Vegetable oil - 40 ml.
Garlic - 4 cloves
Seasoning for pilaf - 1 tsp
Ground paprika - 0.5 tsp
Curry - 0.5 tsp
Salt, pepper - to taste
Greens - for serving
How to cook:
Prepare all ingredients. Choose long-grain rice, steamed better, basmati and jasmine varieties are also suitable. This type of cereal keeps its shape well, does not boil down into porridge.
As for chicken, it is better to take meat on the bone, it is more juicy than chicken fillet. But it is also better not to use parts of the carcass with a lot of bones. For example, steaks (small pieces of meat with skin and small bones) are great.
Rinse the rice well several times with running water, then place it in a deep container and pour boiling water for 5 minutes. This manipulation will allow you to get crumbly pilaf with separate rice grains.
Rinse the meat, cut it into smaller pieces if possible. On the stove, heat the pan to a peak, pour in 1 tbsp. butter, dip the chicken pieces inside.
Cook the meat over high heat for about 3 minutes on each side. Toward the end of the frying season, season with curry, salt and pepper.

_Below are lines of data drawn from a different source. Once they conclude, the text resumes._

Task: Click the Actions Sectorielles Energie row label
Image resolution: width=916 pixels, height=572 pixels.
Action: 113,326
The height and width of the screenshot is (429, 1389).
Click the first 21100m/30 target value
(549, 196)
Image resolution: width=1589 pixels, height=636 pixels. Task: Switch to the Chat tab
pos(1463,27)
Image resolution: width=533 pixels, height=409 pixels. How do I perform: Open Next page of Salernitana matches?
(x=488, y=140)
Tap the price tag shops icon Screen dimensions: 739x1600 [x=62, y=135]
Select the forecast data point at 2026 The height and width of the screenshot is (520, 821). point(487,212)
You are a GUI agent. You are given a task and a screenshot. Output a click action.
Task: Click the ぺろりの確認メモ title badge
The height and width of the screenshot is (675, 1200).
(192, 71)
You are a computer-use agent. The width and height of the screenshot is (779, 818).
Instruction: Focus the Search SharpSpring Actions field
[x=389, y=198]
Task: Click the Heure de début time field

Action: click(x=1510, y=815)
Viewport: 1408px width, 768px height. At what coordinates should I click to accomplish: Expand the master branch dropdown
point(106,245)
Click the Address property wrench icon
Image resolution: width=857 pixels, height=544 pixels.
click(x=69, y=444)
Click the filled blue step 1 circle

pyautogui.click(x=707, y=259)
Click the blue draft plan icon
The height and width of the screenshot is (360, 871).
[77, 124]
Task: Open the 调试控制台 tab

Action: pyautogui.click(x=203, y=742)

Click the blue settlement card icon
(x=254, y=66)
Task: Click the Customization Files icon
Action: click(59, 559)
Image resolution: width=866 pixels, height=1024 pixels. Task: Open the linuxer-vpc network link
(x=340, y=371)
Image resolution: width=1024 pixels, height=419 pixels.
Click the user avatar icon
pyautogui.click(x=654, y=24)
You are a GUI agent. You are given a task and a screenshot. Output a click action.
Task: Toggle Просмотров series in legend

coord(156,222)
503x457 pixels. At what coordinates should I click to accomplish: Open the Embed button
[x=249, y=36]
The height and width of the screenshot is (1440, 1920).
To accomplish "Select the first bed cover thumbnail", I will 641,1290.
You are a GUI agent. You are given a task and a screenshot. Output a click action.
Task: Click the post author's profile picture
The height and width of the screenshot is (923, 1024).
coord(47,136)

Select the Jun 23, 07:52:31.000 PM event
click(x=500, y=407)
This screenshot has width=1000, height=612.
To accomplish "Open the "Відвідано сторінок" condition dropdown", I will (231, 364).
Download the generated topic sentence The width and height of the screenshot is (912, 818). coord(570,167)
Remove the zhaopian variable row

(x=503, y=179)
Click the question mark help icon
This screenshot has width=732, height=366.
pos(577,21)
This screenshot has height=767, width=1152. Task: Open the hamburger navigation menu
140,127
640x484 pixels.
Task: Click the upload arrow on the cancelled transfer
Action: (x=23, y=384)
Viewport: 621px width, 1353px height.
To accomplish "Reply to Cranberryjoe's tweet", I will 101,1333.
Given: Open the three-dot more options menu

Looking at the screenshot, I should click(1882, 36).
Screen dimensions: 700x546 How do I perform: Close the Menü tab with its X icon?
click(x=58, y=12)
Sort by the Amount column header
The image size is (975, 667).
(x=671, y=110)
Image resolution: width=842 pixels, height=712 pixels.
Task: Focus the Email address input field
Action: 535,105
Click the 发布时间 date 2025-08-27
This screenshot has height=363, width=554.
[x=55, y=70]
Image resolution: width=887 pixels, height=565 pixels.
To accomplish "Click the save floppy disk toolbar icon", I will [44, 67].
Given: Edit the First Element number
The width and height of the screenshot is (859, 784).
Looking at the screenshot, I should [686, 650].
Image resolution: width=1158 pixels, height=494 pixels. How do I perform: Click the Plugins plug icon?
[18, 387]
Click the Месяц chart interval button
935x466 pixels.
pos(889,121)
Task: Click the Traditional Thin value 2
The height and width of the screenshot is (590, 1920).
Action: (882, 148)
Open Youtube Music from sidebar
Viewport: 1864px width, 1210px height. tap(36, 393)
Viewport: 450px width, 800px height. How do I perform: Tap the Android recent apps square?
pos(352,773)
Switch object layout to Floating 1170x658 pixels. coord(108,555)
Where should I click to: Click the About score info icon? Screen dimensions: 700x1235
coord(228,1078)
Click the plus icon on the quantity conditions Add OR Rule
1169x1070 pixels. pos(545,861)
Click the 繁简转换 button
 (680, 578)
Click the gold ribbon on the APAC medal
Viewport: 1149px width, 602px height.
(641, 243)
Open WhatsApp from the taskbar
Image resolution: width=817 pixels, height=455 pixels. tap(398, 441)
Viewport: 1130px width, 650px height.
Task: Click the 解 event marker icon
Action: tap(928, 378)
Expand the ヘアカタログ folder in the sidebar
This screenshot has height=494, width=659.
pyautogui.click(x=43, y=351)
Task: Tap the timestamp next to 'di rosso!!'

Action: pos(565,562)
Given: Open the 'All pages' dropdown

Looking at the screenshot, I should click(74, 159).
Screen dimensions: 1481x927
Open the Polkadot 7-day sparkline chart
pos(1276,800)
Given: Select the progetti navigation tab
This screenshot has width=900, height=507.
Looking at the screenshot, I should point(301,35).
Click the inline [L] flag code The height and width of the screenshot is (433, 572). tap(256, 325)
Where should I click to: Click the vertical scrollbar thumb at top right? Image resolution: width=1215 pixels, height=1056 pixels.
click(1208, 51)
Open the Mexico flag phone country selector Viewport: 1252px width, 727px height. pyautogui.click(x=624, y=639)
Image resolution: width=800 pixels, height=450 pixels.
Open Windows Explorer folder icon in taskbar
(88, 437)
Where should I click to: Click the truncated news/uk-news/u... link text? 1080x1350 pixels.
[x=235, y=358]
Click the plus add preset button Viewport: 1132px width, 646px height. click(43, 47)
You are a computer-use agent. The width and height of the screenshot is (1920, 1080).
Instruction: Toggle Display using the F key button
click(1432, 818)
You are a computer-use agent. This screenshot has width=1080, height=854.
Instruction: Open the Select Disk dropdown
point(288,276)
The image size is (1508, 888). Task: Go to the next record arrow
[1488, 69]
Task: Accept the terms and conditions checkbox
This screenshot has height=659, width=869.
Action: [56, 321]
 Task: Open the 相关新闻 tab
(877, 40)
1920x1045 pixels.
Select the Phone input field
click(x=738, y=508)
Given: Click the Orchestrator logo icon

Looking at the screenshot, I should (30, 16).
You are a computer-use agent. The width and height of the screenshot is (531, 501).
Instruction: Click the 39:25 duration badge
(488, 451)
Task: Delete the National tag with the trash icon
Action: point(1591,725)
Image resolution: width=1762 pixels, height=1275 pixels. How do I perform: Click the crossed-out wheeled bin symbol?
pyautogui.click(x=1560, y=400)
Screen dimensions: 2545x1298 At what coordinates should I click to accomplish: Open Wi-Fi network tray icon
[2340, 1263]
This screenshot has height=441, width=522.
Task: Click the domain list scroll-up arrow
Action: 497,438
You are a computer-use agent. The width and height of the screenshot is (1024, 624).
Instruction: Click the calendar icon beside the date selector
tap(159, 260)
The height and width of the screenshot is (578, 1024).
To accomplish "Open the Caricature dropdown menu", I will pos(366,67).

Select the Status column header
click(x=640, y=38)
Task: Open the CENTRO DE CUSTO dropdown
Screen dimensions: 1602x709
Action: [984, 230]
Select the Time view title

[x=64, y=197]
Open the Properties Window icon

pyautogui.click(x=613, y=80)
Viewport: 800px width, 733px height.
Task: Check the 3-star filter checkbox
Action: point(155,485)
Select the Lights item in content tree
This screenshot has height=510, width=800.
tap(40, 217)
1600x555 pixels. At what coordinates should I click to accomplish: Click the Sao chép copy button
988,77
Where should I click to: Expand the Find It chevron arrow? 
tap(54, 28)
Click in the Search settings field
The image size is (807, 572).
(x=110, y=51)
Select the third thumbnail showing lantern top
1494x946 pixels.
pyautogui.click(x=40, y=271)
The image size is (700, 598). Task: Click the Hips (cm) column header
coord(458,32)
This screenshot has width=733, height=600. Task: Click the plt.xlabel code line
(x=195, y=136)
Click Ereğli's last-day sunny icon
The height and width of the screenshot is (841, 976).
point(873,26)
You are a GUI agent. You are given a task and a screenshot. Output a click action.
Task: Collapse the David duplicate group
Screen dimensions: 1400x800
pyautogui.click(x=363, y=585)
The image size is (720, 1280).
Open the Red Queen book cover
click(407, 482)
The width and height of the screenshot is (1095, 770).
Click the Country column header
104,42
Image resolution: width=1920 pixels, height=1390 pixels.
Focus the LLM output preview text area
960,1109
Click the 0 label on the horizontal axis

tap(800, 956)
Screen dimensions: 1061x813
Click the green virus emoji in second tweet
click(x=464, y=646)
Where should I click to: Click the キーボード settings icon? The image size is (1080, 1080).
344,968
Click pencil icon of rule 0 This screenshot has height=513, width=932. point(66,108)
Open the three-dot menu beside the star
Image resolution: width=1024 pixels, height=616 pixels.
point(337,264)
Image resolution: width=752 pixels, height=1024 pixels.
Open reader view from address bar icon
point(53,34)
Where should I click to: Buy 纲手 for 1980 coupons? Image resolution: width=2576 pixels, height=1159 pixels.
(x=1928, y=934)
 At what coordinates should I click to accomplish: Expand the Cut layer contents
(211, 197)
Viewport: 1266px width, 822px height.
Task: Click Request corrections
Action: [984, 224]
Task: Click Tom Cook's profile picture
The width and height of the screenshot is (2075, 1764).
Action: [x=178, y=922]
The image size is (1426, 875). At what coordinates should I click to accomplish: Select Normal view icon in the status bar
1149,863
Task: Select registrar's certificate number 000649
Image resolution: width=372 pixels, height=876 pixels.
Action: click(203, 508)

Briefly frying the chicken over high heat seals all the juices inside due to the fried crust.
Peel and chop the vegetables. Chop the onion into small cubes. Carrots can be chopped, both on a coarse and on a fine grater.
Place the carrot and onion mixture in a separate oil skillet set over the fire. Choose dishes of a large diameter, since it is in it that all the components will be laid, and after that the pilaf itself will languish. Fry the vegetables until soft and light golden brown.
Remove the rice grains from the hot water. In this case, part of the liquid is already absorbed into the cereal.
Transfer the rice to a pan with vegetables, add spices. Roast it with the vegetable mixture for the next 2 minutes, stirring frequently.
Next, make depressions in the rice, put the fried chicken pieces there.
Fill everything with hot water. Usually it is used 2 times more than cereals, but since the rice has already been saturated with boiling water a little, and then it is fried with vegetables, so it is half cooked. Consequently, less water is needed.
Salt the liquid to taste, bring to a boil, reduce heat. Simmer the dish under the lid for the next 15 minutes without stirring. This time will be quite enough for all the liquid to be absorbed into the cereal, and the pilaf with chicken is completely cooked.
When the broth has boiled down a little on top, stick the chives into the rice.
Let the dish stand for 15 minutes under the lid, then put it on plates, add herbs.